Para realizar a infecção do celular, os criminosos enviam campanhas massivas de phishing dizendo que a pessoa tem uma dívida, com um link para que a vítima tenha detalhes do débito. Assim que o RAT (tipo de trojan que usa acesso remoto) é instalado, ele envia uma mensagem ao criminoso avisando que a infecção foi bem-sucedida com o modelo do telefone, se há tela de bloqueio de segurança e uma lista de todos os aplicativos instalados que o malware pode atacar.

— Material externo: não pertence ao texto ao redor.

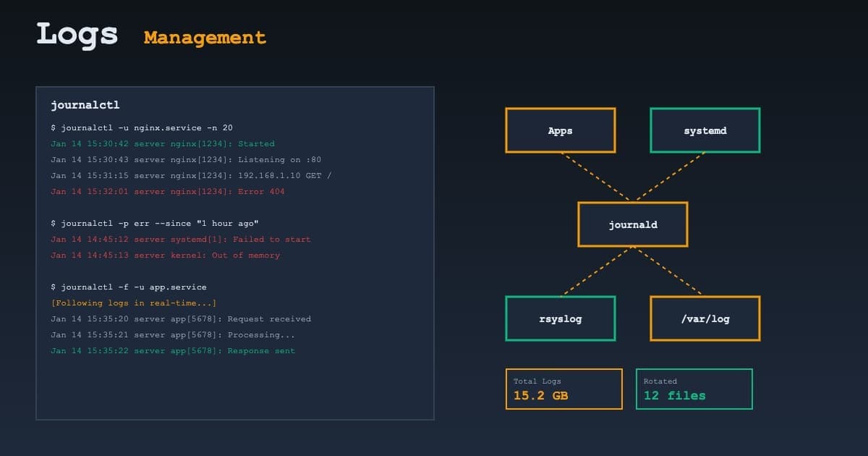Screen dimensions: 868x456
Task: Click the 15.2 GB value
Action: (x=540, y=397)
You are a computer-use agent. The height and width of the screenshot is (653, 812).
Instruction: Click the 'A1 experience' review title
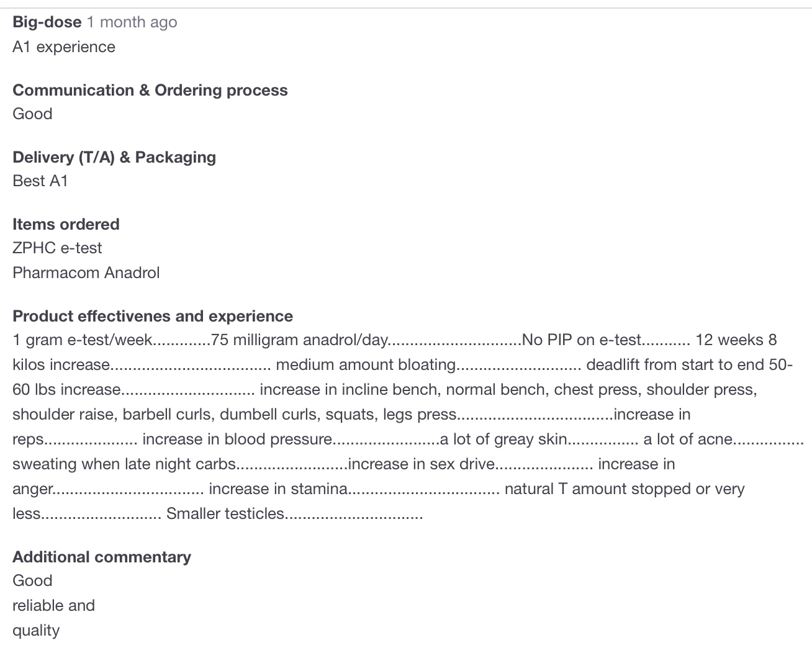pyautogui.click(x=64, y=47)

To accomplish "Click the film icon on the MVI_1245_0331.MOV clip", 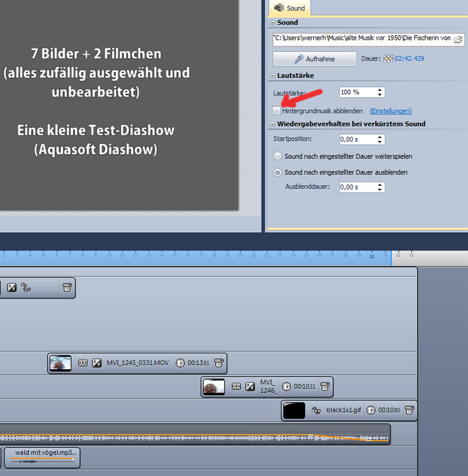I will [83, 363].

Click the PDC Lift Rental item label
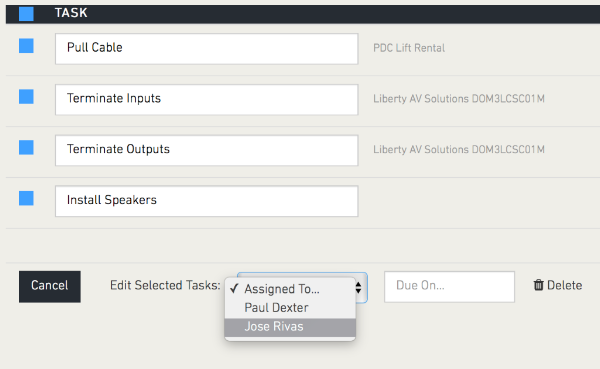(409, 48)
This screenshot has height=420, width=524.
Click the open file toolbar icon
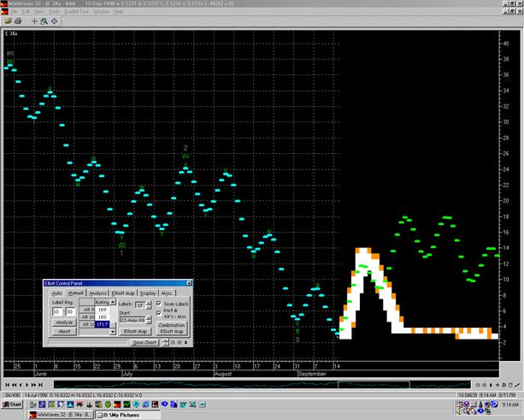(8, 21)
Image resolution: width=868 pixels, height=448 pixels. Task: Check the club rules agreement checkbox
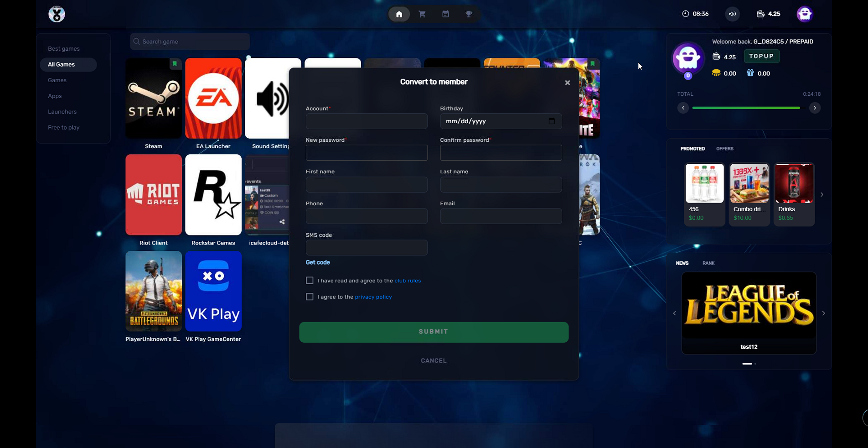click(310, 281)
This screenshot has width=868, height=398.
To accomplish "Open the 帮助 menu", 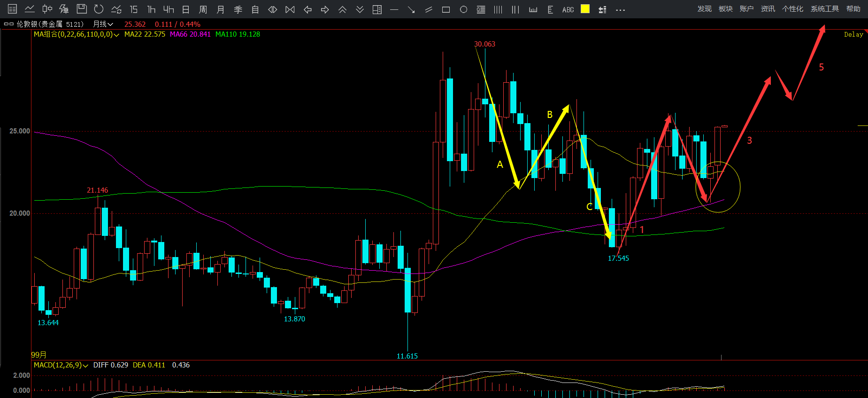I will click(x=853, y=9).
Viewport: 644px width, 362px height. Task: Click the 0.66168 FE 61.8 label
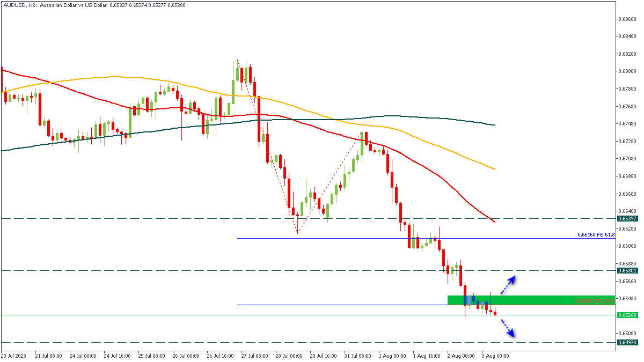pyautogui.click(x=596, y=235)
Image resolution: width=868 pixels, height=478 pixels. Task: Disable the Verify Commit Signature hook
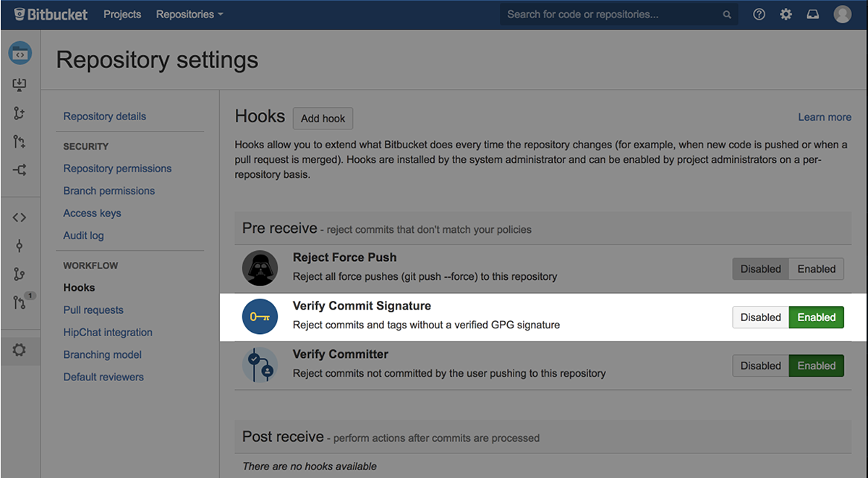pos(760,317)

Os criminosos usam o Ghimob para acessar remotamente o dispositivo infectado e realizar transações usando o smartphone da vítima – isto evita a detecção da fraude por tecnologias de fingerprint e antifraude (detecção por comportamento) que as instituições financeiras utilizam. Para realizar as transações fraudulentas, os criminosos colocam uma tela em branco, tela preta ou um site com tela cheia para esconder sua atividade. Outra característica interessante é que o trojan consegue destravar o celular, mesmo que este use um padrão (desenho) de bloqueio, ou mesmo que seja uma senha, pois o trojan consegue gravá-lo e reproduzi-lo.

O que chama atenção é a extensa lista de aplicações que o Ghimob pode espionar, que conta com mais de 110 apps de instituições bancárias no Brasil. Além disso, o trojan ainda tem como alvo aplicativos de criptomoeda de diferentes países (13 apps), sistemas internacionais de pagamento (9 apps) e mobile banking de instituições que operam na Alemanha (5 aplicativos), Portugal (3 aplicativos), Peru (2 aplicativos), Paraguai (2 aplicativos), Angola e Moçambique (1 aplicativo de cada país).

Ainda segundo a Kaspersky, o Ghimob é o primeiro trojan para mobile banking brasileiro pronto para ser internacionalizado, o que deve acontecer em pouco tempo, uma vez que ele compartilha a mesma infraestrutura do Guildma, um trojan para Windows que já atua fora do país.